Les militants du PS - ils ne sont plus très nombreux, à peine quelques dizaines de milliers - vont voter jeudi pour départager les quatre textes d’orientation, les fameuses motions, qui ambitionnent d’inventer un avenir pour leur parti.

Par Renaud Dély

Alors, jadis, ces votes étaient un événement politique considérable. Le congrès du PS était une grand-messe que tout le pays, ou presque, suivait, avec attention. Et là, il faut bien le dire, tout le pays, ou presque, s’en fiche considérablement. C’est sans doute parce que les socialistes ont subi une série de déroutes électorales, en particulier à la présidentielle puis aux législatives, mais pas seulement. 

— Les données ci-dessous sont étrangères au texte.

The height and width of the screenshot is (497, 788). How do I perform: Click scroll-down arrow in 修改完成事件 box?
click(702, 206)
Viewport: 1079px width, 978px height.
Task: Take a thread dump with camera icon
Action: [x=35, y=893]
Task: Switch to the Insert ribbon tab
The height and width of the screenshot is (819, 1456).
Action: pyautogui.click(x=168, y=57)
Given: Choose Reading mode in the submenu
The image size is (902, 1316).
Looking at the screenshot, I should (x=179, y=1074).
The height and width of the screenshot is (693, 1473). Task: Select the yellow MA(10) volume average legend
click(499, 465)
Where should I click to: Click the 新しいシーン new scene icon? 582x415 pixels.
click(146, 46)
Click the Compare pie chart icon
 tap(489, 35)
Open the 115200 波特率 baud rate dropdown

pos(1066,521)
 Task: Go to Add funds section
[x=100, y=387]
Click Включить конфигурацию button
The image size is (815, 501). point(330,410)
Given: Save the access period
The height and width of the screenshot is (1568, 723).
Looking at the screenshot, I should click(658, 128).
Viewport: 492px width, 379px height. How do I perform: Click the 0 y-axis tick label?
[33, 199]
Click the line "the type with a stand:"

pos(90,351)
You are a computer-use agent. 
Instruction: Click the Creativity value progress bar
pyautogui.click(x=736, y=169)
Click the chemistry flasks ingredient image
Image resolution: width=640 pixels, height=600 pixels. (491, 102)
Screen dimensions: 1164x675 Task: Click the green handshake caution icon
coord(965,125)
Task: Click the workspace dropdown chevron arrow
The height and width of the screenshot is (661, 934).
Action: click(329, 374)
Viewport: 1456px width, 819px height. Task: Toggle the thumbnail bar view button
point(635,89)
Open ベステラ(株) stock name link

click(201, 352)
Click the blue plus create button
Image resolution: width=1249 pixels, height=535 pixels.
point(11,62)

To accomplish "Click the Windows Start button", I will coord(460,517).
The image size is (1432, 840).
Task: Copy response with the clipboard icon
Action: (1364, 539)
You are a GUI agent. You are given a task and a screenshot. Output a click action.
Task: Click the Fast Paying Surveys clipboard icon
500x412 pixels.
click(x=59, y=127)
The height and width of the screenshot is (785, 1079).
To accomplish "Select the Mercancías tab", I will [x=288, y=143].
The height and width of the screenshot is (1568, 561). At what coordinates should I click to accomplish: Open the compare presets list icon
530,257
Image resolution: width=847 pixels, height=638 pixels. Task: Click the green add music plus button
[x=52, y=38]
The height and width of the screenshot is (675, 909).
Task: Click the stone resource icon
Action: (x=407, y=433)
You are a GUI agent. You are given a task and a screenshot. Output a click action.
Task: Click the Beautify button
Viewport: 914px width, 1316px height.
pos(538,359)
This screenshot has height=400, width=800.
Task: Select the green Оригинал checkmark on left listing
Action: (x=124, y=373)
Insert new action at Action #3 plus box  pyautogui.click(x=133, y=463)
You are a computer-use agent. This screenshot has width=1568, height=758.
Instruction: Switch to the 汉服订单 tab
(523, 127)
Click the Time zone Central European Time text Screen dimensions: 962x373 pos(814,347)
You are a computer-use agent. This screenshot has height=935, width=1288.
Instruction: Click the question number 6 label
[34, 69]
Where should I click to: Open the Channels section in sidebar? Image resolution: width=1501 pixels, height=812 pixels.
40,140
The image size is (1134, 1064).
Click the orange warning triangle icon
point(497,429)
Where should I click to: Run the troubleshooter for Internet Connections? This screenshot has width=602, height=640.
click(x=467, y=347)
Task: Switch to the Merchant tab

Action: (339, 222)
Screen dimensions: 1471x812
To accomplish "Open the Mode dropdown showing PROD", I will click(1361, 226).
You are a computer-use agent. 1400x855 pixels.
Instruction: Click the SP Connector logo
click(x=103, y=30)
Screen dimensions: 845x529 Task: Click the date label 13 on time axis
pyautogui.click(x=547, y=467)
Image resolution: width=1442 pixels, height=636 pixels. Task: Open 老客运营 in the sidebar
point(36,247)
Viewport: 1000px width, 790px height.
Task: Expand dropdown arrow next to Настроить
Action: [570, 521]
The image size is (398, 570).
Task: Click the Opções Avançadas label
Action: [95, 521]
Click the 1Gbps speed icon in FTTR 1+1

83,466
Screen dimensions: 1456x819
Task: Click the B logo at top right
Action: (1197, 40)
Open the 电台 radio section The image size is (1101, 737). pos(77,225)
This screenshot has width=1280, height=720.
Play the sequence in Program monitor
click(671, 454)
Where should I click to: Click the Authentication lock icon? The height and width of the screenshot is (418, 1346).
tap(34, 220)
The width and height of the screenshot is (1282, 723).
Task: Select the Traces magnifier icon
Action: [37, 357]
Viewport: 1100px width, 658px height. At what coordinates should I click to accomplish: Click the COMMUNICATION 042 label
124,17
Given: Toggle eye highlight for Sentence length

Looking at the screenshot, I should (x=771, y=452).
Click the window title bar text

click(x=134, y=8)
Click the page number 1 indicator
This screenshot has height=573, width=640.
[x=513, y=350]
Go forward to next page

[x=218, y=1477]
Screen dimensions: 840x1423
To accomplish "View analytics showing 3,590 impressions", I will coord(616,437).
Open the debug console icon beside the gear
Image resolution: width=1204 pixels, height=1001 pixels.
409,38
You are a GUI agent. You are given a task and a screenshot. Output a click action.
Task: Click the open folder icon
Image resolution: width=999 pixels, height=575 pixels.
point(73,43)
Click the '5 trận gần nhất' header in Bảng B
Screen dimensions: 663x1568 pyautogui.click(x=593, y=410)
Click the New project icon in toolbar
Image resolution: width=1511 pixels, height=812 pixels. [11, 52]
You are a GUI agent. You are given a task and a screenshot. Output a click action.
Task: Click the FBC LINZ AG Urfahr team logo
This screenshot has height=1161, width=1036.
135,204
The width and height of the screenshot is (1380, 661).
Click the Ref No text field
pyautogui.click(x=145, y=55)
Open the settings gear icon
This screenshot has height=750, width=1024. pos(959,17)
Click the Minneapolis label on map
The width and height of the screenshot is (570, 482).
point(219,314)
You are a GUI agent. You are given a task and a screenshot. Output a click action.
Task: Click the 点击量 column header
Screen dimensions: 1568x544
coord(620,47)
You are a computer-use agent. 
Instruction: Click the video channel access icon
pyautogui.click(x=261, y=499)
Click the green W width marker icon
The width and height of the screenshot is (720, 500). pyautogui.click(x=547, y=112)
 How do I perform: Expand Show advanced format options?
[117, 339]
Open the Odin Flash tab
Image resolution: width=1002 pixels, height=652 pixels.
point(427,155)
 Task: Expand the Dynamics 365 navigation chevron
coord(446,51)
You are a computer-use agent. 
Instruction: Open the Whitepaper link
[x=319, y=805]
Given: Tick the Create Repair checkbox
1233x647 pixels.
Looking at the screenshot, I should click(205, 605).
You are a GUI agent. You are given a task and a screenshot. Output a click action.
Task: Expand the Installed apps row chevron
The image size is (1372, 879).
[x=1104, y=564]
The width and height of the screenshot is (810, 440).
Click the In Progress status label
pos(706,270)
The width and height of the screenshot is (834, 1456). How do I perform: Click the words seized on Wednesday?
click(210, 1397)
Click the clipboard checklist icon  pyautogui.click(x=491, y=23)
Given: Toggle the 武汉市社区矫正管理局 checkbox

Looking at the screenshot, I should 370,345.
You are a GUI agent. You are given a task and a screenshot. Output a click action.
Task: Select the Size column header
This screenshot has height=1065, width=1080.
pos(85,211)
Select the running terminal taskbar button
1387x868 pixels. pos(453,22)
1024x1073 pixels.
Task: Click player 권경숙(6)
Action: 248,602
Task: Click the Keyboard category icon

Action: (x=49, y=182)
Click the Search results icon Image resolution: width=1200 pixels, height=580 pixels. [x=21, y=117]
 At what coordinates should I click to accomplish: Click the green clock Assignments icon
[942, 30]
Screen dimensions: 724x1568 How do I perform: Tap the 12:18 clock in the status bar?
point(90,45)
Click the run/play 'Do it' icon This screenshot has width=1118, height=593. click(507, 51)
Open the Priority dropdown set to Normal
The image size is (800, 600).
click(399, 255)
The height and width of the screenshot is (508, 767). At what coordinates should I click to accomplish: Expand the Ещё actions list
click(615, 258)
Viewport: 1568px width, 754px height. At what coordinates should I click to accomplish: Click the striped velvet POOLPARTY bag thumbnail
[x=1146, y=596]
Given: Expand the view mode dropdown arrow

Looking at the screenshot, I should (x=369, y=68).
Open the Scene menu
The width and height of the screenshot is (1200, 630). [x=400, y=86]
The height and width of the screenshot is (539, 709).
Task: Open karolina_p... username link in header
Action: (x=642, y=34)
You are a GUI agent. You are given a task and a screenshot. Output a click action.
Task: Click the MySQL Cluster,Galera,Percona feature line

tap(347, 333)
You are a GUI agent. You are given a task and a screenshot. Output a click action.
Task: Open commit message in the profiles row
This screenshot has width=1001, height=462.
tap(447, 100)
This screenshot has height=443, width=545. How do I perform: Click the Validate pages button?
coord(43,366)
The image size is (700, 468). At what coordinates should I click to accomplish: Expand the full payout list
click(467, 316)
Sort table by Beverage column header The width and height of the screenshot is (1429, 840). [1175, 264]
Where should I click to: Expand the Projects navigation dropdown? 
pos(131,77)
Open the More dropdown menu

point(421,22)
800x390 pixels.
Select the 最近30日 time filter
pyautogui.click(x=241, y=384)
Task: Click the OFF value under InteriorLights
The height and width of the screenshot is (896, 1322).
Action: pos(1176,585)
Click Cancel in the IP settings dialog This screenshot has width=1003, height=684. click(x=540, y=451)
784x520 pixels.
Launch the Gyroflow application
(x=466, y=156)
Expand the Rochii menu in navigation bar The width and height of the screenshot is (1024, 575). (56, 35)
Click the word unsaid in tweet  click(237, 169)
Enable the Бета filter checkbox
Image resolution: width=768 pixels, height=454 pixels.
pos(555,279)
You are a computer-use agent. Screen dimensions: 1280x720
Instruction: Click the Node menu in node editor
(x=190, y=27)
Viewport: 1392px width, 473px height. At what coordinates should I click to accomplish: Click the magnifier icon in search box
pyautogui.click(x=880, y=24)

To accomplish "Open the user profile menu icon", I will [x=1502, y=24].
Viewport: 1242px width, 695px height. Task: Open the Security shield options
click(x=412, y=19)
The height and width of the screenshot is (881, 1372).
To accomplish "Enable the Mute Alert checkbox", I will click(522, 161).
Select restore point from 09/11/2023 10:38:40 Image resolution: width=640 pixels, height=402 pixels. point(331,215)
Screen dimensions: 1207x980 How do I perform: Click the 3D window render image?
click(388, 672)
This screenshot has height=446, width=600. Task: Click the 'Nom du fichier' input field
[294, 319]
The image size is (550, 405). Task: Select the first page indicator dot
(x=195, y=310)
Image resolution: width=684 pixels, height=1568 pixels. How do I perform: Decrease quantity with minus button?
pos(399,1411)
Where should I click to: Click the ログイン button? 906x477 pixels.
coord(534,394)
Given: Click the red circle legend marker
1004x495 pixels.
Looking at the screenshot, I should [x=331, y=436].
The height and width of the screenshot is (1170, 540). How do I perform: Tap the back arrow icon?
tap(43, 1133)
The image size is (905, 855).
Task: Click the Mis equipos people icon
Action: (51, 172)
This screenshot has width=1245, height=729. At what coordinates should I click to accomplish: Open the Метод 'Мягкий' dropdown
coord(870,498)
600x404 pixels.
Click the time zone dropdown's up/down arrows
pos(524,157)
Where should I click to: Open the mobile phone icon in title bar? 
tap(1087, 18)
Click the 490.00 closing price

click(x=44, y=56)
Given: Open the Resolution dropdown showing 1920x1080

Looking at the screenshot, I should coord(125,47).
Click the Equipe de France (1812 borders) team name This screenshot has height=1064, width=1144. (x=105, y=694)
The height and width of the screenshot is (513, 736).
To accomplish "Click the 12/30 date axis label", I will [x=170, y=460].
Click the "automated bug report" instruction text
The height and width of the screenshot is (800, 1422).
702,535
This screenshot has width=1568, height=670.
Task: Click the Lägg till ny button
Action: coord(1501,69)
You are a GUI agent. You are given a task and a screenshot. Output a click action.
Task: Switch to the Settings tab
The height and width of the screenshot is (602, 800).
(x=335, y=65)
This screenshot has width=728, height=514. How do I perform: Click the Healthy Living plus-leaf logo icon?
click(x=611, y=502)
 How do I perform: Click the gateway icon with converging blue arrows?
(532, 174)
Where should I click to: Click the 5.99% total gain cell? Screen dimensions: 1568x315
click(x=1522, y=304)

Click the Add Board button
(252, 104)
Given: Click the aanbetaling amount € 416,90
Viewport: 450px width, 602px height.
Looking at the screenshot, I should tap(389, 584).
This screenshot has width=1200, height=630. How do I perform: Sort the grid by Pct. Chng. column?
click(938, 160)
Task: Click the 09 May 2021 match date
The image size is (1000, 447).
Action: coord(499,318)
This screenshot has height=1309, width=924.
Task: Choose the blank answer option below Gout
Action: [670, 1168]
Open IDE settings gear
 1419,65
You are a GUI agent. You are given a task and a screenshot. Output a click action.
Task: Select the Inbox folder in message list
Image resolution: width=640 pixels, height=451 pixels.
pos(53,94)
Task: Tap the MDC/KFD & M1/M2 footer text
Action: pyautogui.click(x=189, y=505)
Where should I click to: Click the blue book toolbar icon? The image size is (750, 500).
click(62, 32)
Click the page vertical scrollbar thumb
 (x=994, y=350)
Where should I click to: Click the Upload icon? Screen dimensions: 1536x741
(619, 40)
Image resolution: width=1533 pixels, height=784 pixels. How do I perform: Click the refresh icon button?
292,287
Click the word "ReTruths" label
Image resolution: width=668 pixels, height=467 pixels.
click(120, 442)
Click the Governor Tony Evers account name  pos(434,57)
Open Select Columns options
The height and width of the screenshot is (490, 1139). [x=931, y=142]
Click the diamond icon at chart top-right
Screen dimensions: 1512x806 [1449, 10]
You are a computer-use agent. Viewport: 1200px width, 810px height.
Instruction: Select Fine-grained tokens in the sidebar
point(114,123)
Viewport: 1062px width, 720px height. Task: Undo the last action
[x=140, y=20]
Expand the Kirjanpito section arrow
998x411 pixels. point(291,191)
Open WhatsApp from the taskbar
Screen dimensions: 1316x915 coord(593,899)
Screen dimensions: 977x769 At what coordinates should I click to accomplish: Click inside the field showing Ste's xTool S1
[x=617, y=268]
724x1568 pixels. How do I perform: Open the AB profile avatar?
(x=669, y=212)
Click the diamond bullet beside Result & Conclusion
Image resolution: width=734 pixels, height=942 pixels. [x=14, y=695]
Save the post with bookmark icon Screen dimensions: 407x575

Pour le PS, la situation est aujourd’hui beaucoup plus grave. Après tout, des raclées historiques, les socialistes en ont déjà encaissé d’autres, par exemple aux législatives de 1993, ou, plus loin, à la présidentielle de 1969. Et pourtant on s’intéressait de près à la reconstruction du parti après ces débâcles parce qu’il apparaissait comme la force politique naturelle de l’alternance. Et ça, c’est terminé.  

Le PS n’apparait plus comme le principal parti de gouvernement vers lequel l’électeur se tourne spontanément s’il veut manifester son mécontentement de la politique d’Emmanuel Macron

La droite de Laurent Wauquiez, éventuellement alliée avec l’extrême droite lepéniste, voire La France Insoumise de Jean-Luc Mélenchon, sont en bien meilleure posture. Parmi les quatre candidats au poste de premier secrétaire, un seul, le député européen Emmanuel Maurel prône clairement une alliance avec Mélenchon. La France Insoumise est aujourd’hui plus solide que le PS, mais Emmanuel Maurel fait le pari qu’emportée par sa radicalité et sa virulence, elle perdrait demain de son influence dans une alliance au profit du PS. Un peu comme Mitterrand qui, en prenant les rênes d’un PS fragile, avait vite conclu une alliance avec le PCF pour, comme il le disait, « plumer la volaille communiste ». 

Les trois autres candidats au congrès, Olivier Faure, Stéphane Le Foll et Luc Carvounas, refusent de choisir entre Emmanuel Macron et Jean-Luc Mélenchon. S’il persiste à refuser de choisir son camp pour bâtir une alliance, on peut craindre que le PS se condamne à une longue, très longue traversée du désert en solitaire.